# Validation Demo

This notebook demonstrates the validation modules in `timeseries_toolkit`:

1. **Convergent Cross Mapping (CCM)** - Nonlinear causal inference
2. **Granger Causality** - Linear predictive causality testing
3. **Forensic Diagnostics** - 7-test suite for forecast evaluation

All examples use real market data.

In [1]:
import sys, os
sys.path.insert(0, os.path.abspath('..'))

import warnings
warnings.filterwarnings('ignore')

import numpy as np
import pandas as pd

print('Setup complete.')

Setup complete.


## 1. Fetch Data

In [2]:
from timeseries_toolkit.data_sources import CryptoDataLoader, EquityDataLoader, VolatilityDataLoader

crypto = CryptoDataLoader()
btc_df = crypto.get_prices(['BTC-USD'], period='2y')
btc_close = btc_df[[c for c in btc_df.columns if 'Close' in c or 'close' in c][0]]
btc_close.name = 'BTC-USD'

equities = EquityDataLoader()
spy_df = equities.get_prices(['SPY'], period='2y')
spy_close = spy_df[[c for c in spy_df.columns if 'Close' in c or 'close' in c][0]]
spy_close.name = 'SPY'

vol_loader = VolatilityDataLoader()
vix = vol_loader.get_vix(period='2y')
vix.name = 'VIX'

print(f'BTC-USD: {len(btc_close)} days')
print(f'SPY:     {len(spy_close)} days')
print(f'VIX:     {len(vix)} days')

# Align all series to common dates
common_idx = btc_close.index.intersection(spy_close.index).intersection(vix.index)
btc_aligned = btc_close.loc[common_idx]
spy_aligned = spy_close.loc[common_idx]
vix_aligned = vix.loc[common_idx]
print(f'\nCommon dates: {len(common_idx)}')

BTC-USD: 732 days
SPY:     502 days
VIX:     503 days

Common dates: 502


---
## 2. Convergent Cross Mapping (CCM)

CCM detects **nonlinear causal coupling** between two time series. Unlike Granger causality, it works for deterministic dynamical systems where variables are coupled via shared attractors.

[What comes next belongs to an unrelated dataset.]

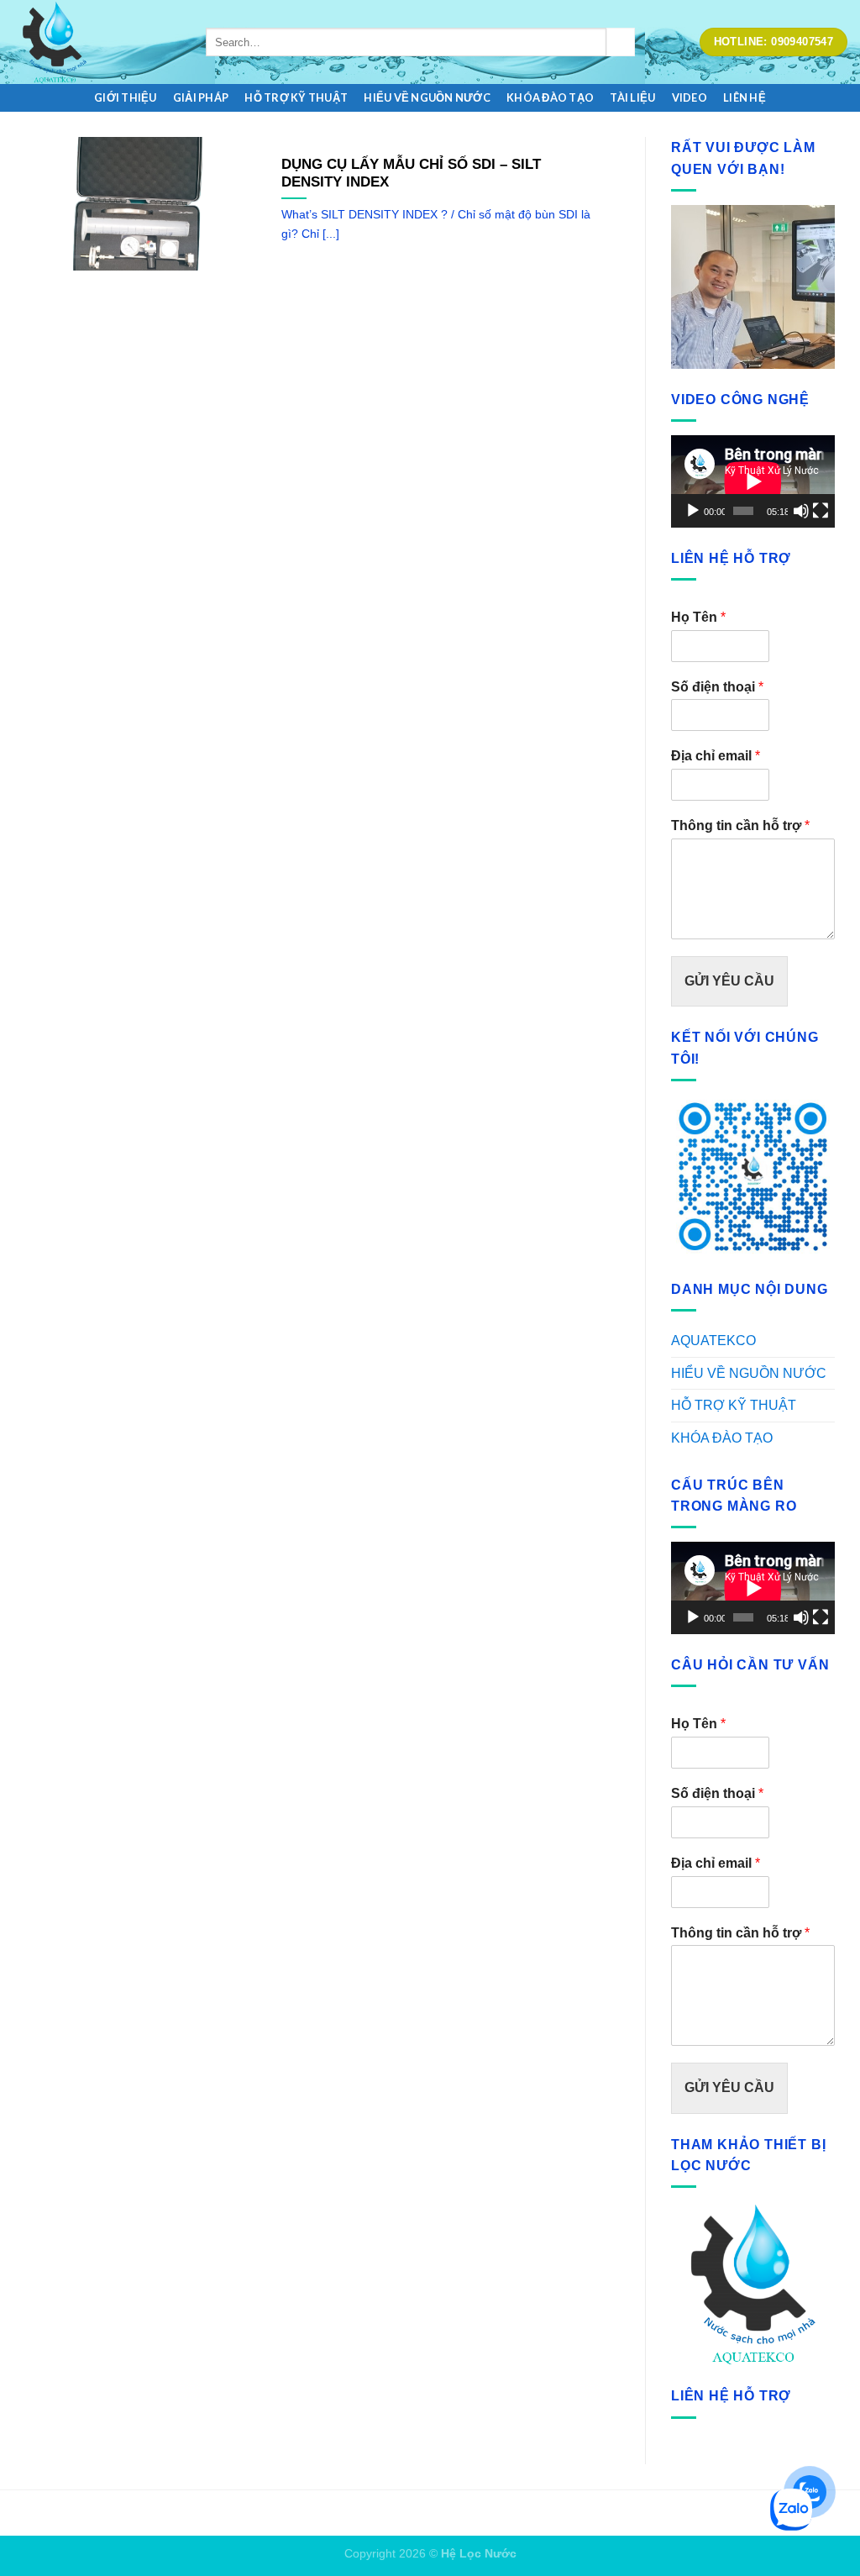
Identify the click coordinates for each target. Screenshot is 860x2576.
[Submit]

### 2.1 Test BTC -> SPY Causality

In [3]:
from timeseries_toolkit.validation import ccm_test

btc_ret = btc_aligned.pct_change().dropna()
spy_ret = spy_aligned.pct_change().dropna()
vix_ret = vix_aligned.pct_change().dropna()

result_btc_spy = ccm_test(
    source=btc_ret.values, target=spy_ret.values,
    embedding_dim=3, tau=1, n_surrogates=30
)

print('CCM Test: BTC-USD -> SPY')
print(f'  CCM score:            {result_btc_spy["ccm_score"]:.4f}')
print(f'  Surrogate threshold:  {result_btc_spy["surrogate_threshold"]:.4f}')
print(f'  p-value:              {result_btc_spy["p_value"]:.4f}')
print(f'  Significant:          {result_btc_spy["is_significant"]}')

CCM Test: BTC-USD -> SPY
  CCM score:            0.1764
  Surrogate threshold:  0.0911
  p-value:              0.0000
  Significant:          True


### 2.2 Test SPY -> BTC and VIX -> BTC

In [4]:
result_spy_btc = ccm_test(
    source=spy_ret.values, target=btc_ret.values,
    embedding_dim=3, tau=1, n_surrogates=30
)
print('CCM Test: SPY -> BTC-USD')
print(f'  CCM score: {result_spy_btc["ccm_score"]:.4f}, Significant: {result_spy_btc["is_significant"]}')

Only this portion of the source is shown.